Somaliland readies for vote

Politicians are engaging in Western-style televised debates that are broadcast around the country.

In one corner of a country that has never known democracy, people are for the first time getting a taste of Western campaigns: the televised debate.

Called the Forum for Civic Dialogue, the monthly events bring political leaders together to discuss issues facing Somaliland, the self-declared republic in northwestern Somalia that has been largely peaceful for the past six years. Copies of the forums have made their way outside Hargeysa, the would-be capital, to a smattering of VCRs around the rural areas and to Somalilanders living overseas.

The debates come as Somaliland reaches a turning point. Its first full elections are scheduled to be held within the next eight months, but the favorite is no longer clear after the governing Udub party suffered a major setback in early May: the unexpected death of President Mohammed Ibrahim Egal. The party – and the rest of Somaliland – now has to figure out where to go without the man most strongly identified with the push for independence.
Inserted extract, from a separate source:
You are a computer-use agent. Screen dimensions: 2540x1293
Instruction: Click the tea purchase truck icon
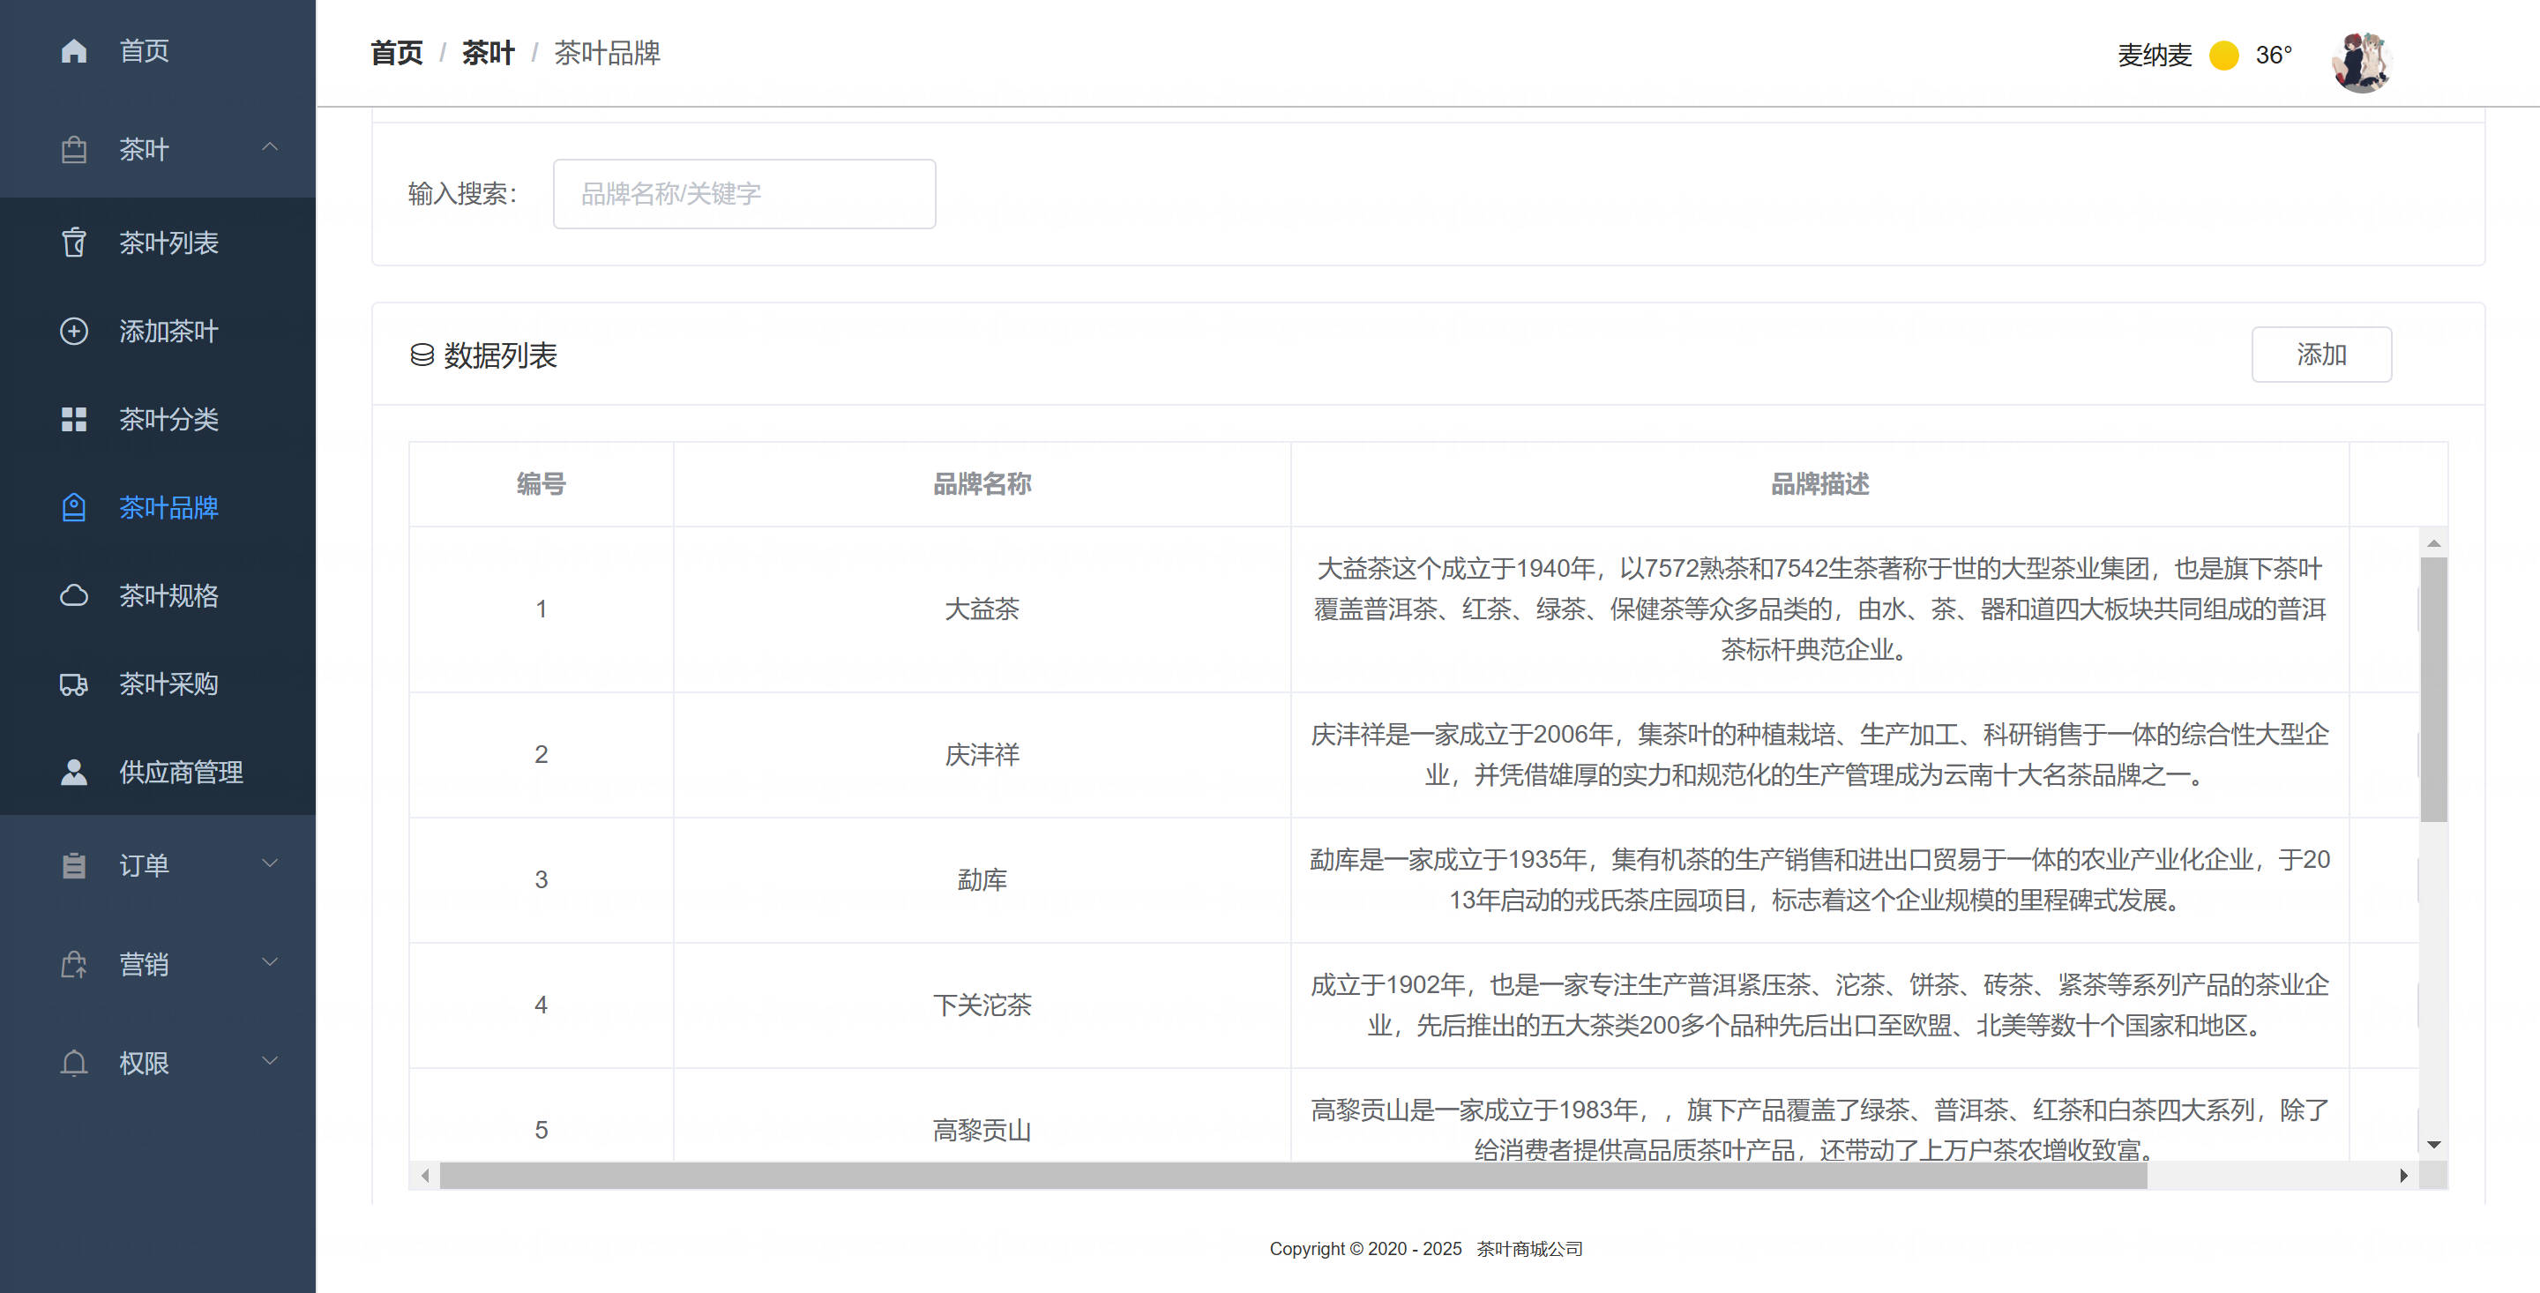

The results of Somaliland's experiment in democracy not only matter to the 3.5 million people in the northwestern republic but also have implications for the rest of the Horn of Africa nation. A fair election would advance Somaliland's vision of Somalia's future: dividing it into separate nations like the former Yugoslavia. Others want the country reunified under one central government.
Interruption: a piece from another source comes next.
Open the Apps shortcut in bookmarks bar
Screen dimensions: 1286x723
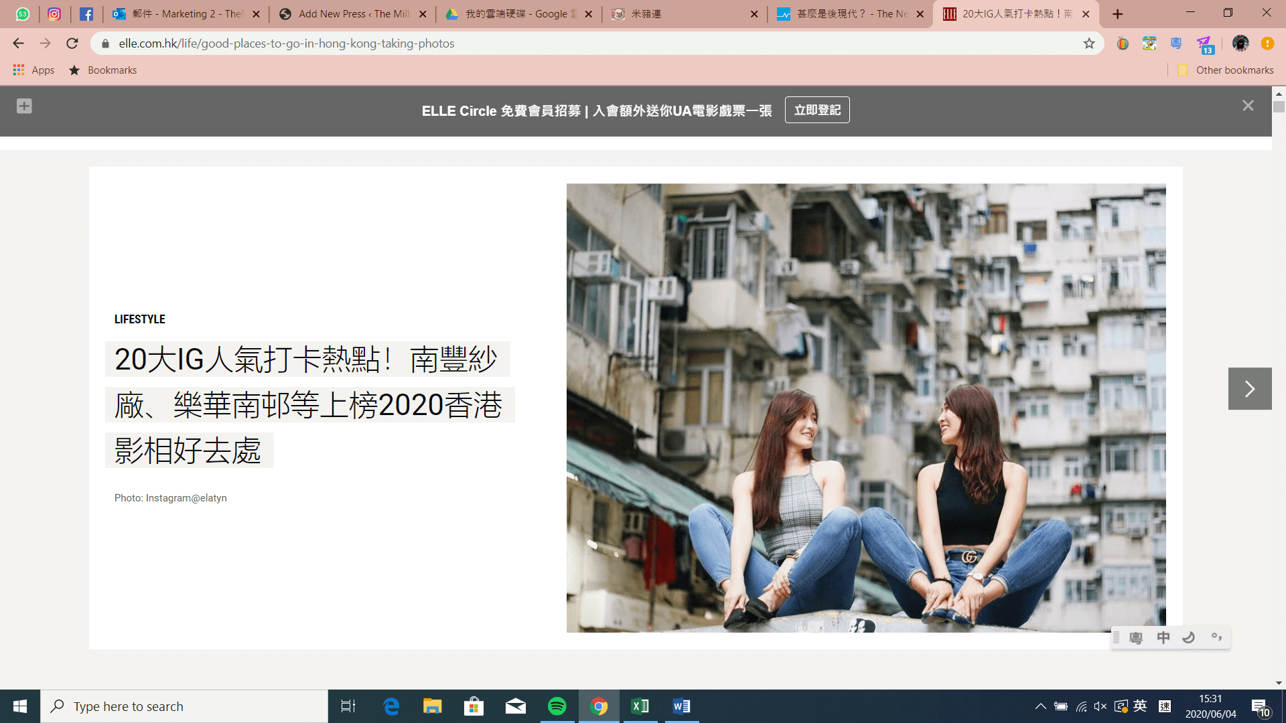(33, 70)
And because of its strategic location and the absence of a central government, Somalia has become the venue of a proxy struggle for power and influence between the Arab countries and Ethiopia. Each supports rival factions throughout Somalia, and each has its own views on the two competing visions, according to analysts, with the Arabs pushing for unity and Ethiopia encouraging division.

"The Saudis and the Arabs think that [Somalia] is their zone," says Dahir Riyale Kahin, the man who acceded to the presidency following Mr. Egal's death, and whose administration has good relations with Ethiopia. He says Egypt is leading the push to recreate a strong Somalia as a counterbalance to Ethiopia, partly because of its long-running dispute with Ethiopia over Nile water.

Somaliland has yet to be recognized by a single country, 11 years after it first announced its secession from Somalia. Even its ally, Ethiopia, has refused to do so, although the two governments have forged an agreement on cross-border security.

With a hint of a sigh in his voice, Kahin says: "We have done all that we can for recognition. We have governance and an administration and peace."

With no success on the lobbying front, Somaliland's leaders hope that a free election will provide persuasive evidence that their republic is different from the rest of Somalia.

But much needs to be accomplished before a legitimate election could be held, warns Hussein Bulhan of the Academy for Peace and Development, the independent civil society group organizing the videotaped forums.. "It's a real shift for the country to go from clan elders negotiating over who should be leader, to a one person, one vote system," he says. "My fear is that maybe it would be nipped in the bud by the lack of capacity to carry it out."

He says Egal's death "has created the environment for a change without violence and disruption" and gives Somaliland's two-chamber parliament – appointed by elders from Somaliland's regions and clans – a chance to assert its power.

Opposition political parties are already taking up the challenge. When Egal was alive, they refused to register on the grounds that might endorse elections they expected to be unfair. Since his death on May 3, two major parties have registered. One of them is headed by Ahmed Mohammed Silanyo, a former cabinet minister and past chairman of the organization that helped give birth to Somaliland, the Somaliland National Movement.

Mr. Kahin thinks he knows why the political parties are now coming forward. "For the last 50 years, Egal was the politician of Somaliland, and those people who disliked him ... were afraid they could not compete with him. But now they think they can compete," he says.

Kahin was a diplomat and high-ranking military official in the government of longtime dictator Siad Barre, the man loathed by most in Somaliland for carpet-bombing Hargeysa in 1988 to suppress the budding independence movement. Kahin is coy about whether he will run for president, saying only: "I have the right to run."